Ebrahim, hemifusomun görünümünü “atkı takmış bir kardan adam” olarak tarif ediyor: Daha büyük bir gövdeye bağlı küçük bir kafa kısmı ve bu iki bölümü birbirinden ayıran belirgin, ince bir hat bulunuyor. Yaklaşık 100 nanometre çapa sahip olan hemifusom, hücrenin enerji merkezi olarak bilinen mitokondriden dahi oldukça küçüktür.

Ekibin bu keşfi yapmasını sağlayan teknoloji, hücreleri dondurarak yapılarının bozulmasını önleyen ve böylece doğal halleriyle görüntülenmelerine olanak tanıyan kriyo-elektron tomografisi (cryo-ET) oldu. Bu yöntem, hücrelerin kimyasal maddeler veya boyalarla işleme tabi tutulmasına gerek kalmadan incelenmesini sağlıyor. Ebrahim, “Bu teknik sayesinde hücrelere sanki cam küreymiş gibi bakabiliyoruz” şeklinde konuştu.

**ŞİMDİYE KADAR NASIL GÖZDEN KAÇTI?**

Hakemli bilim dergisi Nature Communications’ta yayımlanan makaleye göre, hemifusomların bugüne dek tespit edilememesinin sebebi, diğer görüntüleme tekniklerinin hücrelere ciddi ölçüde müdahale ederek bu hassas yapıları bozmasıydı. Bunun yanı sıra, canlı hücrelerdeki hareketliliği gözlemleyen yöntemlerde ise organelin aşırı küçük boyutu, onun yalnızca bir leke veya bulanıklık şeklinde algılanmasına yol açıyordu.

İncelemeler esnasında araştırma ekibi, daha önce hiç görülmemiş bir vezikül (kesecik) düzenlemesiyle karşılaştı. Hücre içerisinde protein ve hormon gibi maddeleri taşıyan kese benzeri yapılar olan veziküllerin, bu yeni yapıda farklı bir şekilde davrandığı görüldü. Yeni bulgular, iki vezikülün birleşerek aralarında çift katmanlı bir lipit (yağ) tabakası meydana getirdiğini ortaya koydu.

“Bu, biyofizik açısından da bir dönüm noktası” diyen Ebrahim, iki vezikülün bu yarı birleşmiş durumda var olmasının teoride mümkün kabul edilse de ilk defa canlı bir hücrede gözlemlendiğini vurguladı. Organele adını veren ve iki yağ katmanının kısmen birleşmesi anlamına gelen ‘hemifüzyon’ süreci de tam olarak bu durumu ifade ediyor.

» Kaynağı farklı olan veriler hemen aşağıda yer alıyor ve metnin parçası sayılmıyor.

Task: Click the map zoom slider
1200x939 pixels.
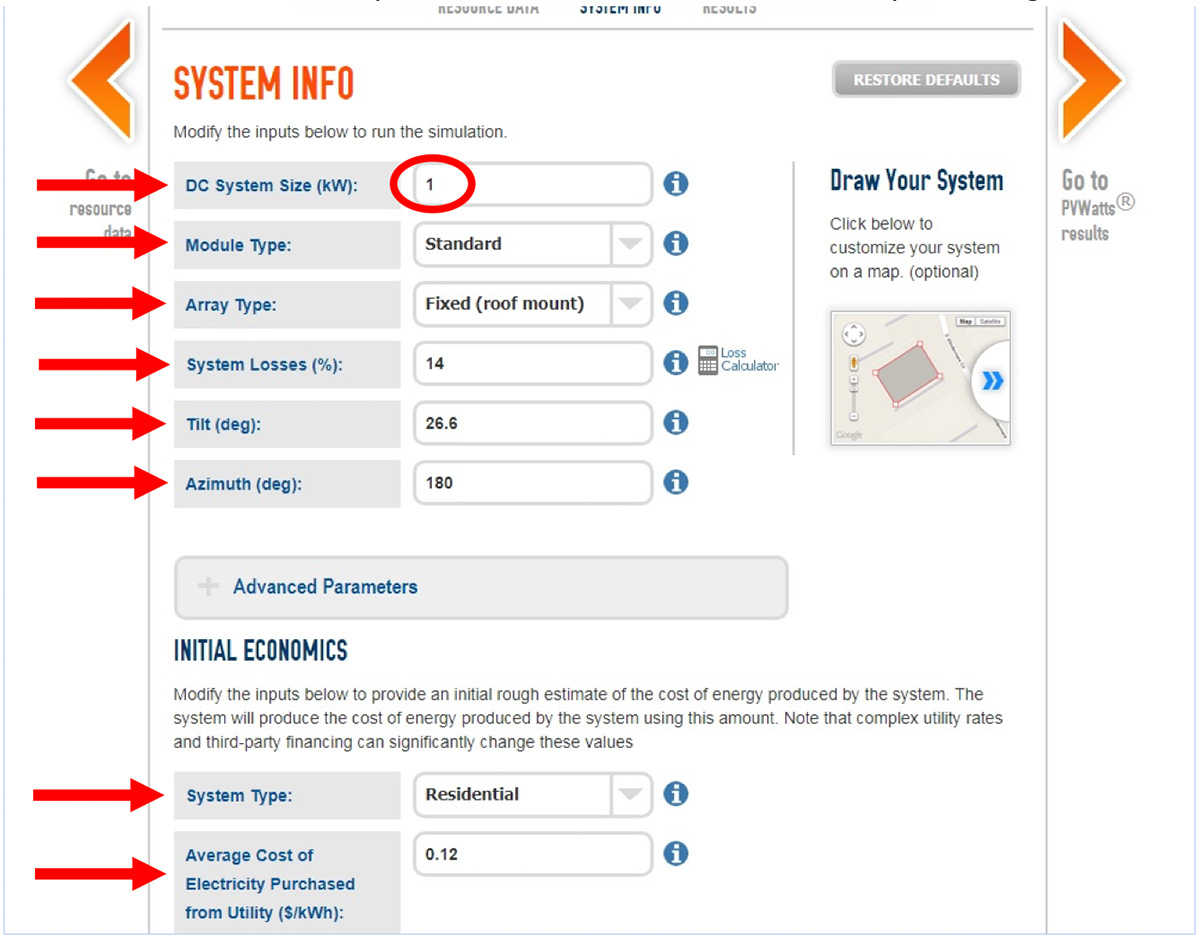Action: point(853,395)
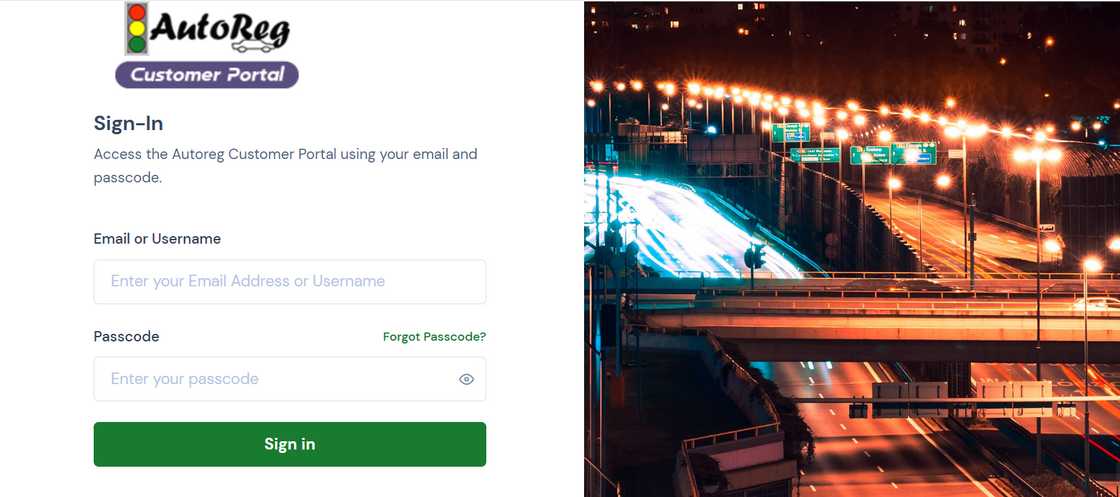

Ebrahim’e göre hemifüzyonlar, geçici oluşumlar olmaktan ziyade, hücrede bağımsız ve fonksiyonel birimler olarak varlık gösterdikleri için organel sınıfına giriyor.

Şu an için araştırmacılar, hemifusomun net görevi, yaşam döngüsü veya kimyasal bileşimi hakkında kesin bilgilere sahip değiller. Ancak Ebrahim, bu yapıların belirli vezikül tipleri için bir öncü olabileceğini ve hücre zarlarının yenilenmesi veya imha edilmesinde merkezi bir rol üstlenebileceğini öne sürüyor. Bu mekanizma, hücrede zararlı madde birikimlerinin önüne geçilmesi bakımından kritik bir öneme sahiptir.

**ALZHEIMER GİBİ HASTALIKLAR İÇİN YENİ BİR UMUT**

Uzmanlar, hemifusomların işleyiş mekanizmasının çözülmesinin, protein birikimiyle ilişkili olan Alzheimer gibi hastalıkların gelişim süreçlerine ışık tutabileceğini belirtiyor. “Eğer kriyo-elektron tomografisi olmasaydı, bu keşfi yapamazdık” diyen Ebrahim, bu teknolojinin rolünü öne çıkararak bilim dünyasında henüz ortaya çıkarılmamış daha pek çok yapı olabileceğinin altını çizdi.